* _Try it_
With the records below as your source, retype each line exactly from the top down to the line that contains "Task: Open the 帮助(H) menu", and include that line.

--------------------------------

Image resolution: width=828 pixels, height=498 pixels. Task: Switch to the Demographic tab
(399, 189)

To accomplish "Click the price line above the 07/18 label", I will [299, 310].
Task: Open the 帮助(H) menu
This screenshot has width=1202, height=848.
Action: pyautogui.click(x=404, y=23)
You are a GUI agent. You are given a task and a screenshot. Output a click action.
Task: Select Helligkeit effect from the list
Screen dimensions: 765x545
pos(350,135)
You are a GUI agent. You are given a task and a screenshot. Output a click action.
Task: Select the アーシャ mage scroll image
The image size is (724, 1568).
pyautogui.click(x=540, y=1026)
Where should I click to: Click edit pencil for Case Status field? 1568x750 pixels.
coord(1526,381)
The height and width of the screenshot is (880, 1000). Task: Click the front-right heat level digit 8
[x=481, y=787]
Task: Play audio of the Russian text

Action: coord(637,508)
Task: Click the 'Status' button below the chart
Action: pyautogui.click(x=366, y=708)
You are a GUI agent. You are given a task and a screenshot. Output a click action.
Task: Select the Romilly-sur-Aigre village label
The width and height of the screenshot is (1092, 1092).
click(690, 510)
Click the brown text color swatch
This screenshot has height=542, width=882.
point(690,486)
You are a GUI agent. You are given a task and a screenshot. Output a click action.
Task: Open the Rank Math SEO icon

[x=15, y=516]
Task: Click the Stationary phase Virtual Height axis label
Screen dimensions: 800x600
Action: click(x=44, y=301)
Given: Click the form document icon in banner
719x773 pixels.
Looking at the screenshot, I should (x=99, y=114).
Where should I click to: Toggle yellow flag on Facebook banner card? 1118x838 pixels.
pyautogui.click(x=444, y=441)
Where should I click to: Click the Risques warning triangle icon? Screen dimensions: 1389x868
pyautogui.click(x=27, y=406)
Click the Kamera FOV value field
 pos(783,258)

--------------------------------

* _Task answer_
Image resolution: width=828 pixels, height=498 pixels. Task: Switch to the Demographic tab
(399, 189)

To accomplish "Click the price line above the 07/18 label", I will [299, 310].
Task: Open the 帮助(H) menu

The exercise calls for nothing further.